13.4.1.2. Flushing the Level 1 Data Cache

This aims at removing potentially sensitive data from the level 1 data cache when running guest code. However, it is made difficult by hyper-threading setups sharing the level 1 cache and thereby potentially letting the other thread in a pair refill the cache with data the user does not want the guest to see. In addition, flushing the level 1 data cache is usually not without performance side effects.

Up to date CPU microcode is a prerequisite for the cache flushing mitigations. Some host OSes may install these automatically, though it has traditionally been a task best performed by the system firmware. So, please check with your system / mainboard manufacturer for the latest firmware update.

We recommend disabling hyper threading on the host. This is traditionally done from the firmware setup, but some OSes also offers ways disable HT. In some cases it may be disabled by default, but please verify as the effectiveness of the mitigation depends on it.

The default action taken by VirtualBox is to flush the level 1 data cache when a thread is scheduled to execute guest code, rather than on each VM entry. This reduces the performance impact, while making the assumption that the host OS will not handle security sensitive data from interrupt handlers and similar without taking precautions.

A more aggressive flushing option is provided via the VBoxManage modifyvm --l1d-flush-on-vm-entry option. When enabled the level 1 data cache will be flushed on every VM entry. The performance impact is greater than with the default option, though this of course depends on the workload. Workloads producing a lot of VM exits (like networking, VGA access, and similiar) will probably be most impacted.

For users not concerned by this security issue, the default mitigation can be disabled using the VBoxManage modifyvm name --l1d-flush-on-sched off command.

13.4.2. CVE-2018-12126, CVE-2018-12127, CVE-2018-12130, CVE-2019-11091

These security issues affect a range of Intel CPUs starting with Nehalem. The CVE-2018-12130 also affects some Atom Silvermont, Atom Airmont, and Knights family CPUs, however the scope is so limited that the host OS should deal with it and Oracle VM VirtualBox is therefore not affected. Leaks only happens when entering and leaving C states.

The following mitigation option is available.

13.4.2.1. Buffer Overwriting and Disabling Hyper-Threading

First, up to date CPU microcode is a prerequisite for the buffer overwriting (clearing) mitigations.

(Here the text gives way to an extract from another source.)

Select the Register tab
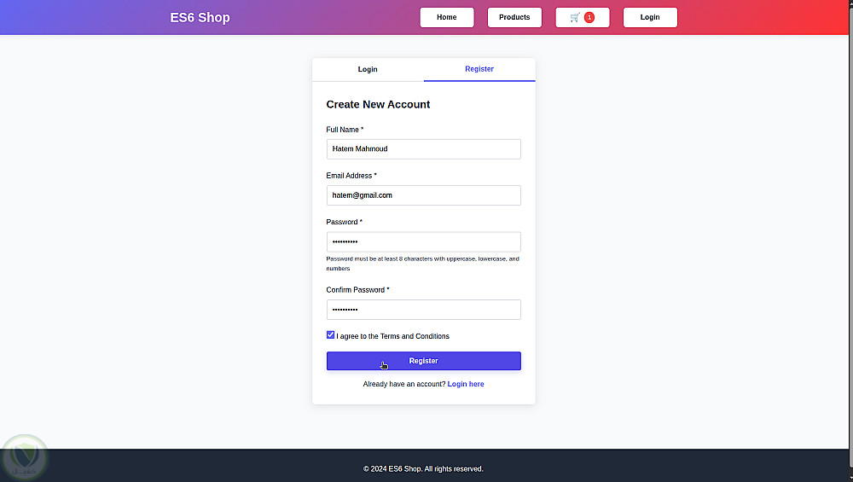tap(479, 69)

Some host OSes may install these automatically, though it has traditionally been a task best performed by the system firmware. Please check with your system or mainboard manufacturer for the latest firmware update.

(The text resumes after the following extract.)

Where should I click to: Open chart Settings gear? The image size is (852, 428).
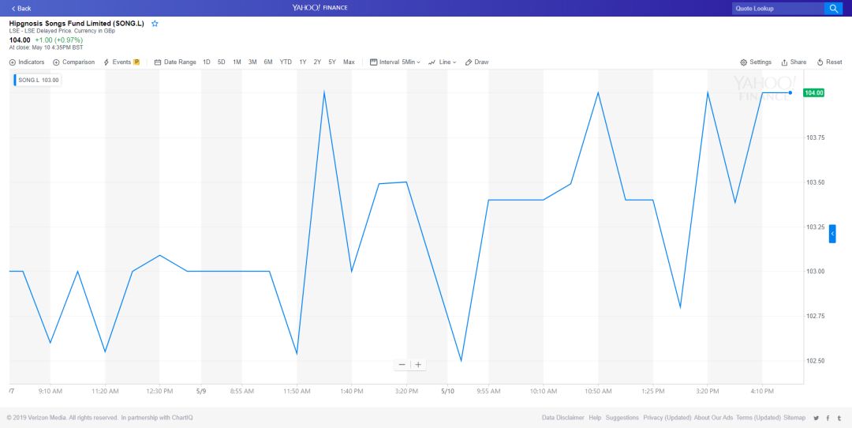coord(756,62)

This mitigation aims at removing potentially sensitive data from the affected buffers before running guest code. Since this means additional work each time the guest is scheduled, there might be some performance side effects.

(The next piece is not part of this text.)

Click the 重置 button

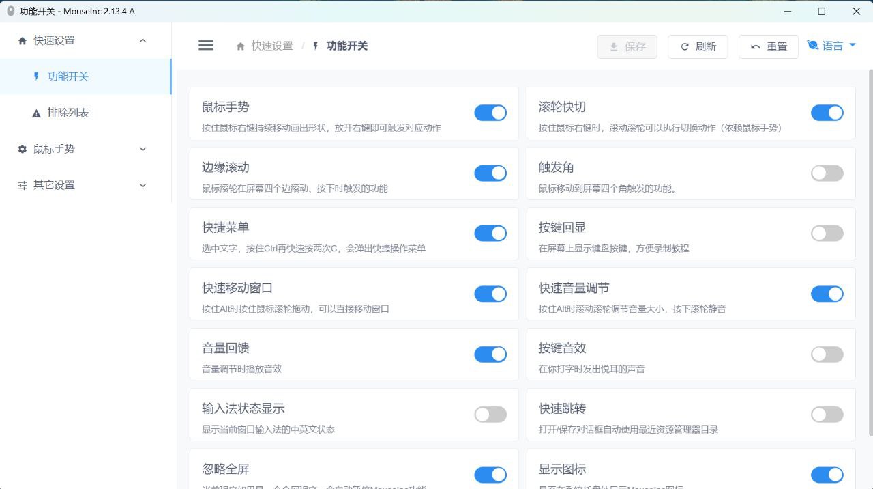769,46
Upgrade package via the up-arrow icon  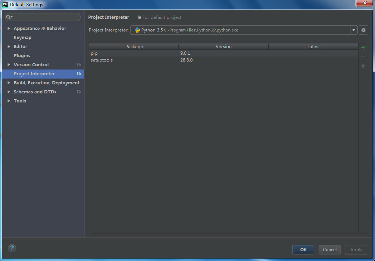pos(363,66)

We recommend disabling hyper-threading (HT) on hosts affected by CVE-2018-12126 and CVE-2018-12127, because the affected sets of buffers are normally shared between thread pairs and therefore cause leaks between the threads. This is traditionally done from the firmware setup, but some OSes also offers ways disable HT. In some cases it may be disabled by default, but please verify as the effectiveness of the mitigation depends on it.

The default action taken by Oracle VM VirtualBox is to clear the affected buffers when a thread is scheduled to execute guest code, rather than on each VM entry. This reduces the performance impact, while making the assumption that the host OS will not handle security sensitive data from interrupt handlers and similar without taking precautions.

The VBoxManage modifyvm command provides a more aggressive flushing option is provided by means of the --mds-clear-on-vm-entry option. When enabled the affected buffers will be cleared on every VM entry. The performance impact is greater than with the default option, though this of course depends on the workload. Workloads producing a lot of VM exits (like networking, VGA access, and similiar) will probably be most impacted.

For users not concerned by this security issue, the default mitigation can be disabled using the VBoxManage modifyvm name --mds-clear-on-sched off command.